The judge in the U.S. district court challenge of California's anti-same-sex-marriage law said Thursday the trial is being taped, and he denied the same-sex-marriage opponents' request to stop the video recording.

Chief Judge Vaughn Walker, however, said the recordings were for his own review and could not be “used for public broadcasting or televising,” which means we'll likely never see them, unless they get released 34 years later, like so many “Nixon tapes.”

The existence of unobtainable videotape of a public trial in a public institution about very public policy adds a bizarre twist to the U.S. Supreme Court's decision Wednesday that video of the trial could not be streamed online via YouTube.

Same-sex-marriage opponents argued that images of its witnesses could draw angry and threatening public responses that could then also threaten their freedom and discourage them from testifying. (Indeed a few witnesses had dropped out after learning that the court would allow such streaming — before idea was quashed by the Supreme Court).

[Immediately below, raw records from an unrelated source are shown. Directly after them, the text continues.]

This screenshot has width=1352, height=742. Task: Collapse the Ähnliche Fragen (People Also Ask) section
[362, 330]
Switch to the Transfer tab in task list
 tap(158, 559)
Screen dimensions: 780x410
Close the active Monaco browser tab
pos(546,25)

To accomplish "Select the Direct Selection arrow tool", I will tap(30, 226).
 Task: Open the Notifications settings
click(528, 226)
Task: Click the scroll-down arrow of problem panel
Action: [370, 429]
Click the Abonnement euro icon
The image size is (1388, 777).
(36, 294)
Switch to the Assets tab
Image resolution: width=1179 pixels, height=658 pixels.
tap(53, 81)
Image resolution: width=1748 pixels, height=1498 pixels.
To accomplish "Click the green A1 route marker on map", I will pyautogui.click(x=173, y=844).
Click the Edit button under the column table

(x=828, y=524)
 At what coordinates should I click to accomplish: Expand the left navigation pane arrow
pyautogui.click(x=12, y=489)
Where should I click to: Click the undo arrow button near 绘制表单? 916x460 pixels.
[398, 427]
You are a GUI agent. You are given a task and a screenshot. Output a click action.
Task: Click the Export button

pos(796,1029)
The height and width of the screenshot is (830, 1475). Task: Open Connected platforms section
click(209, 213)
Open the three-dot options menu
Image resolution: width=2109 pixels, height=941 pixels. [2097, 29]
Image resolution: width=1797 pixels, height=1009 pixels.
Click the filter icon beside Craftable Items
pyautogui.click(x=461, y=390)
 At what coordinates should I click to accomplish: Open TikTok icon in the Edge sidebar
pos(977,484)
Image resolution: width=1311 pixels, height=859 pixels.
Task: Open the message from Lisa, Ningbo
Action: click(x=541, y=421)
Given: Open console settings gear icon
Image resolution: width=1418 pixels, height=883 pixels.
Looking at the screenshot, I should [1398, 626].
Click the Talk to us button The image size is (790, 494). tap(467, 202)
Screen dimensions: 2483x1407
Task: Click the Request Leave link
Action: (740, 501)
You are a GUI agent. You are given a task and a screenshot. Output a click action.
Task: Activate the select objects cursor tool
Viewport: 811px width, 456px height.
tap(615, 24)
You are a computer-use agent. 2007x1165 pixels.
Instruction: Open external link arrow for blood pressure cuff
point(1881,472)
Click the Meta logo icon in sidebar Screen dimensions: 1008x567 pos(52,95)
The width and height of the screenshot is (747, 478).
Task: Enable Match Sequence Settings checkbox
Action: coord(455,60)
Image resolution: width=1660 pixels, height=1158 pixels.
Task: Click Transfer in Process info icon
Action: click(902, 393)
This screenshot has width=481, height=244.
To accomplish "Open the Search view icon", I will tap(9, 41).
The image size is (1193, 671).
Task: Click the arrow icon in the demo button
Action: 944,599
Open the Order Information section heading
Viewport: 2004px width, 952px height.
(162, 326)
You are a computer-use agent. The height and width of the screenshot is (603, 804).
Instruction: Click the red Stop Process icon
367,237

So, these witnesses don't have the courage of their conviction to argue their case before the world in living color, and the rest of us have to pay for it? We have to allow a safe, only quasi-public scenario in order for them to grace us with beliefs that severely limit a major portion of our population? For them to do so for all the world to see would be an imposition to them that outweighs the public's right to know about such an uber-public event? Really!?

Can you imagine if Martin Luther King Jr. or Cesar Chavez went into near-exile during their brave and pioneering days as civil-rights leaders because, well, to take their cases public could bring them harm? If that were the case, the outcome of civil rights could have been much different. Our guess is that it's the kind of difference same-sex-marriage opponents are counting on.